Add the external IDP in a policy
The configured external IDP becomes an authentication method that you can select in STA policies and scenarios. The redirection to the external IDP becomes part of the decision about whether to grant access, based on group membership, application, or context.
-
On the STA Access Management console, select Policies.
-
Select the policy or scenario and then select Edit.
-
Under Decision, in the Authentication Methods section, select External IDP, and then Select an IDP from the list.

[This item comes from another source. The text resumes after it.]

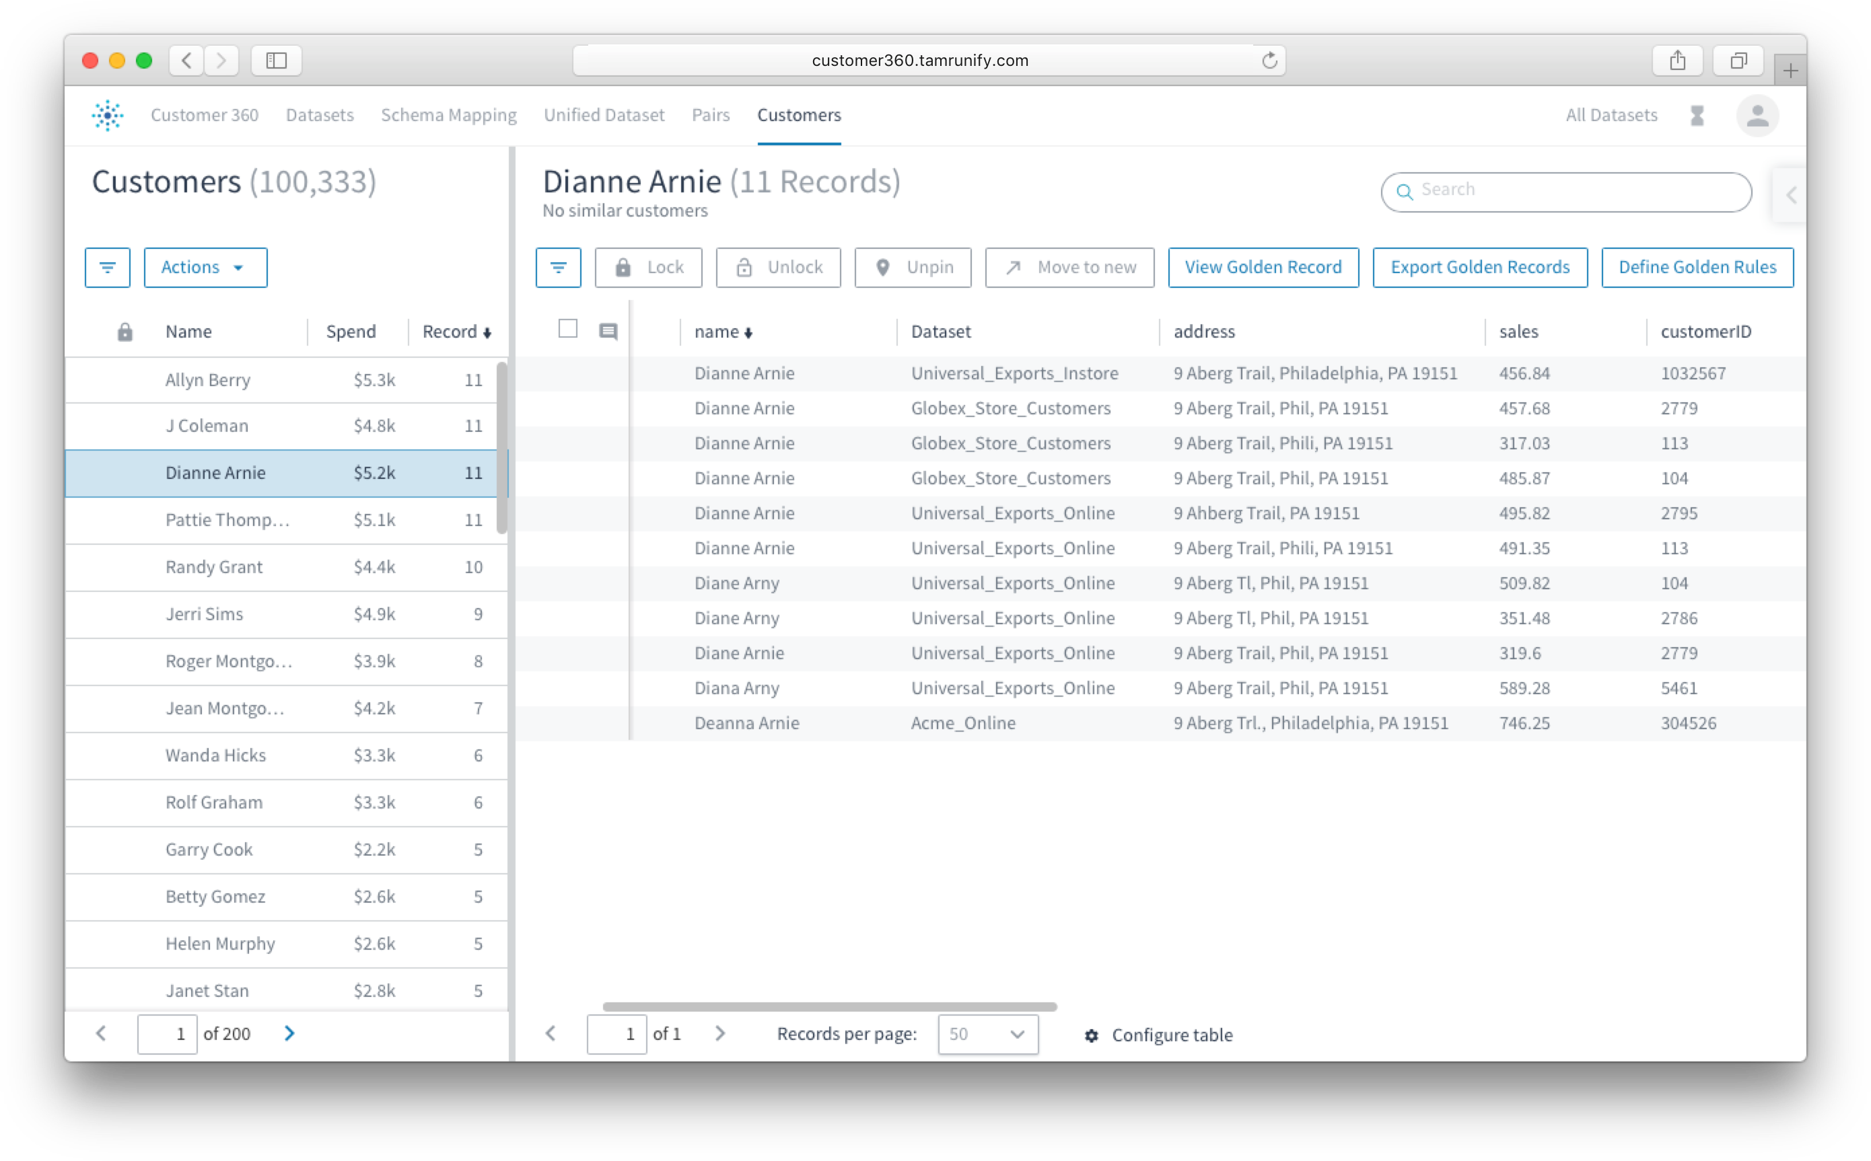Toggle the select-all records checkbox

point(568,329)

The external IDP is identified using the IDP name and credentials name that are configured in Settings > External Identity Provider and use the format [IDP Name] ([Credentials Name]), such as SAS PCE (OTP).
-
Select how often users must authenticate:
-
Once per session: Prompt the user to authenticate once per STA SSO session within a browser.
-
If not verified in the last [number of minutes or hours]: Prompt the user to authenticate at least every N minutes or hours. Select the value that meets your organization's requirements. The values supported by STA are: 5, 10, 15, 30, 45, or 60 minutes; as well as 2, 3, 4, 5, 6, 7, or 8 hours.
Use this option to provide a presence check for sensitive applications by requiring users to re-authenticate if the specified number of minutes or hours have elapsed since they last accessed the application.
Between this setting and the single sign-on session timeout, the shortest setting takes precedence.
-
Every access attempt: Prompt the user to authenticate regardless of whether they previously authenticated in the current STA SSO session.
If you use CBA, some certificates and their drivers might have their own session, apart from the STA SSO session, and might not prompt a user for authentication. For example, the user might not be prompted to authenticate as long as a smart card is inserted in a computer.
-
-
Select Save.
IDP orchestration in the logs
IDP orchestration is logged in the authentication logs and the access logs.
IDP orchestration in the authentication logs
On the STA Token Management console, the authentication logs are available in Snapshot > Authentication activity.
The logs use the Identity Provider Name and Credentials Name that are specified in Settings > External Identity Provider.
Each type of activity includes different log entries:
-
Initiation of the redirection: The initiation of the redirection by STA includes the following information in the logs:
-
Timestamp: The time when the redirection initiated.
-
Result: Redirection
-
Credential Type: [Credentials Name]
-
Message: Redirection to [Identity Provider Name] for [Credentials Name] authentication.
-
-
Success: The successful response from the external IDP is logged:
-
Timestamp: The time when the response was returned, or the timeout time in case no response was received.
-
Result: Success
-
Credential Type: <Credentials name >
-
Message: Redirection to [Identity Provider Name] for [Credentials name] authentication.
-
-
Failure: The failure in redirection to the external IDP is logged:
-
Timestamp: The time when the response was returned, or the timeout time in case no response was received.
-
Result: Failure
-
Credential Type: <Credentials name >
-
Message: Timing out without response from <Identity Provider Name>.
-
IDP orchestration in the access logs
The redirection to the external IDP is recorded in the access logs:
-
The Credentials field includes the Credentials Name that is configured in Settings > External Identity Provider.
-
When there is a failure due to timing out without a response from the external IDP, the Reason is Redirection timeout.